** Aim of the task **
Put the stretch of the listing from its start through the line containing "point(624,308)", both ends included, into a Markdown table with the columns Row and Text, giving each non-blank line a row number and skipping blank lines. Leave the pictures out of the table.

** Material for this task **
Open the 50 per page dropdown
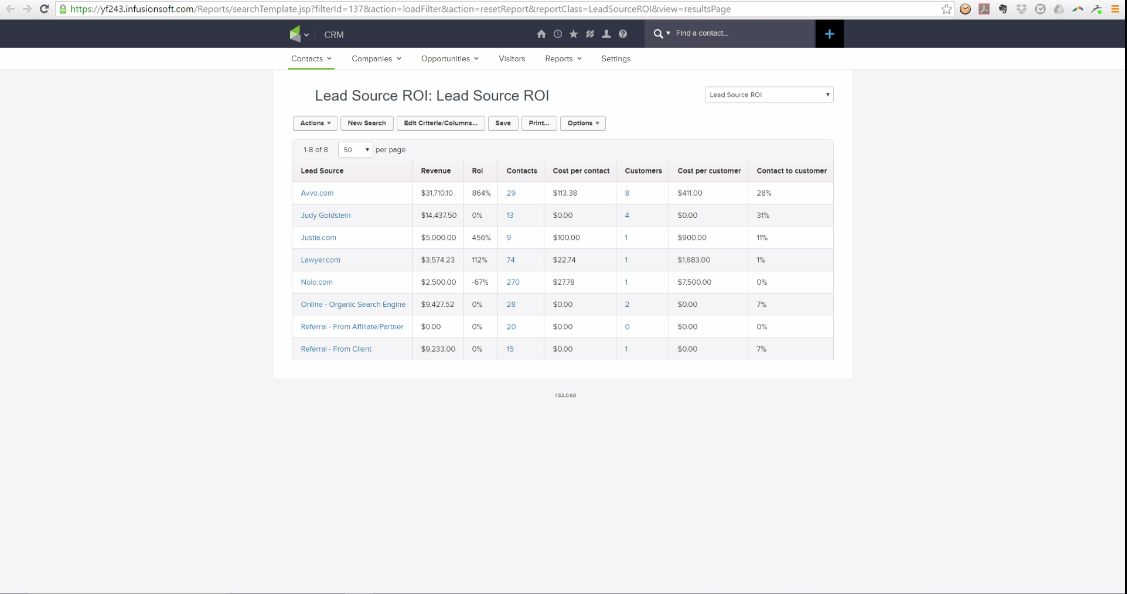Screen dimensions: 1127x594 point(355,150)
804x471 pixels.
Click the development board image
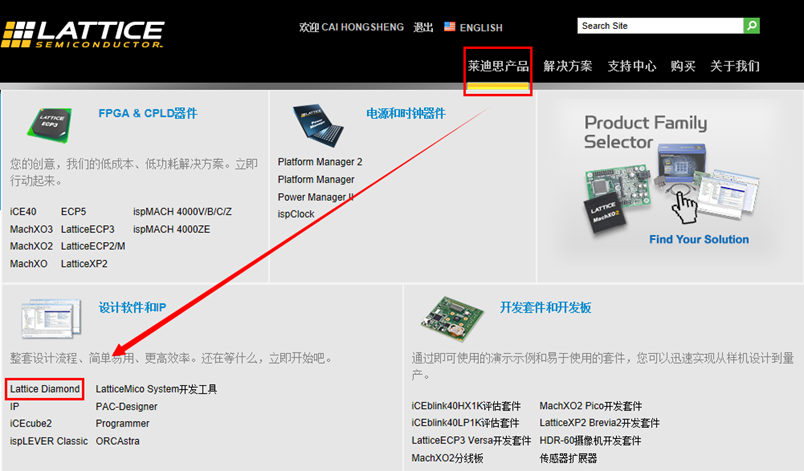pos(452,318)
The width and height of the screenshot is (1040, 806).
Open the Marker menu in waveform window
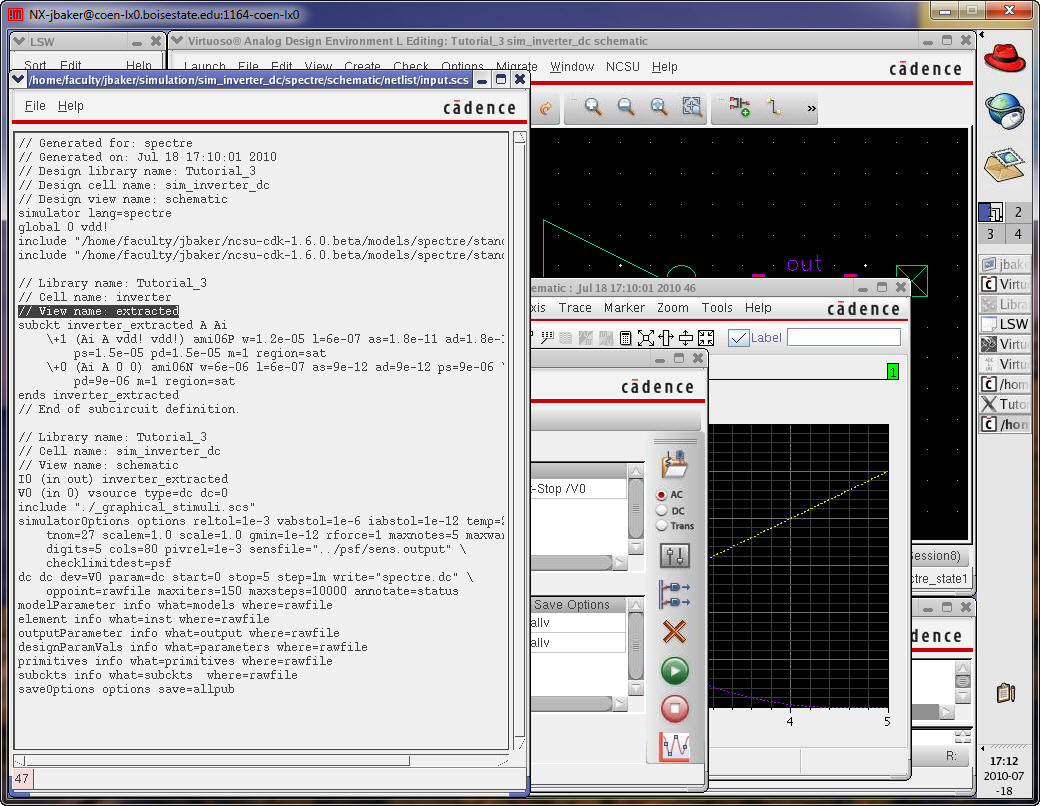point(624,308)
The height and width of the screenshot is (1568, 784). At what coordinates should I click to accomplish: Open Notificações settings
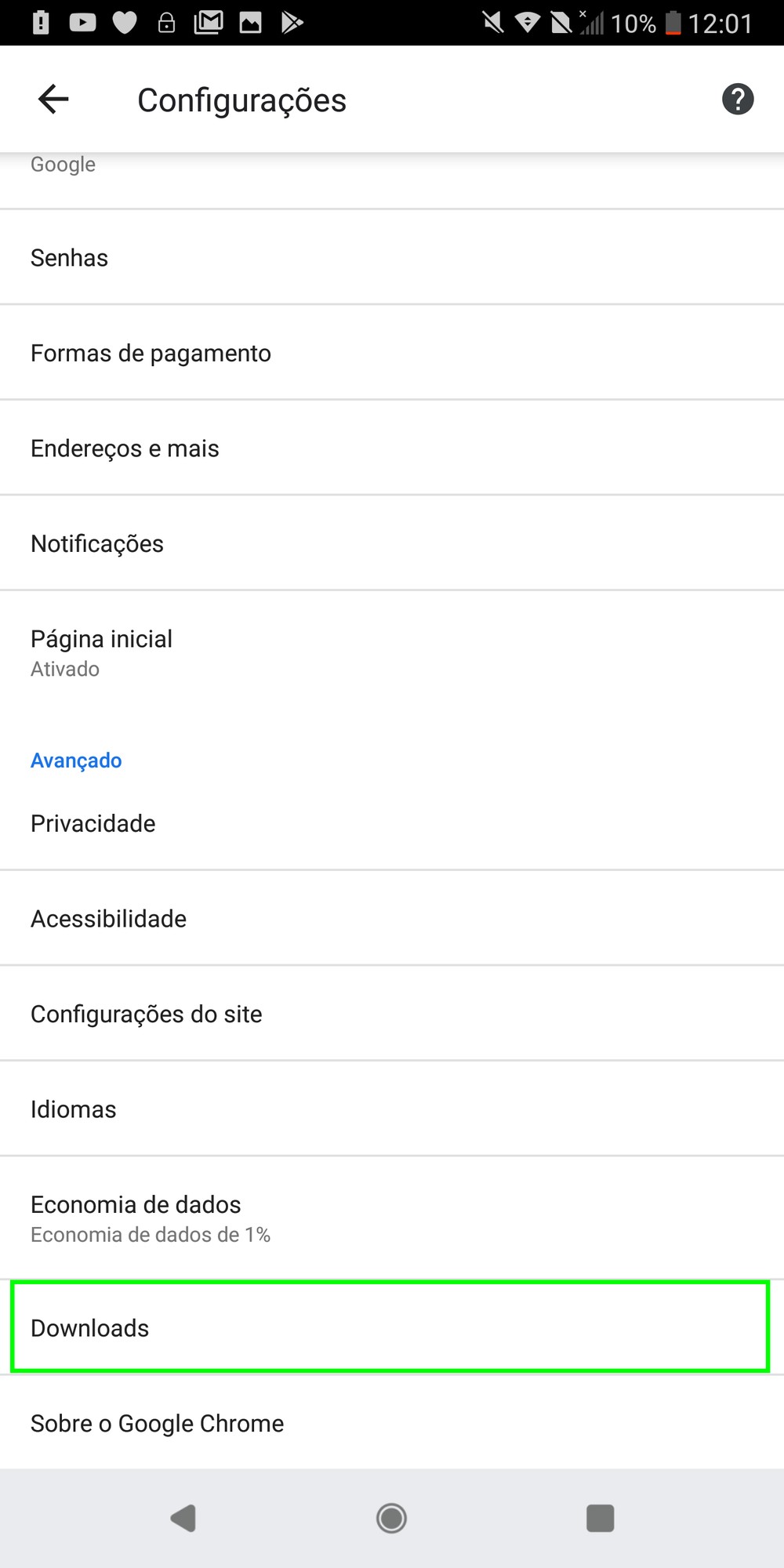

** Final answer **
| Row | Text |
|---|---|
| 1 | Open the 50 per page dropdown |
| 2 | Screen dimensions: 1127x594 point(355,150) |
| 3 | 804x471 pixels. |
| 4 | Click the development board image |
| 5 | pos(452,318) |
| 6 | The width and height of the screenshot is (1040, 806). |
| 7 | Open the Marker menu in waveform window |
| 8 | point(624,308) |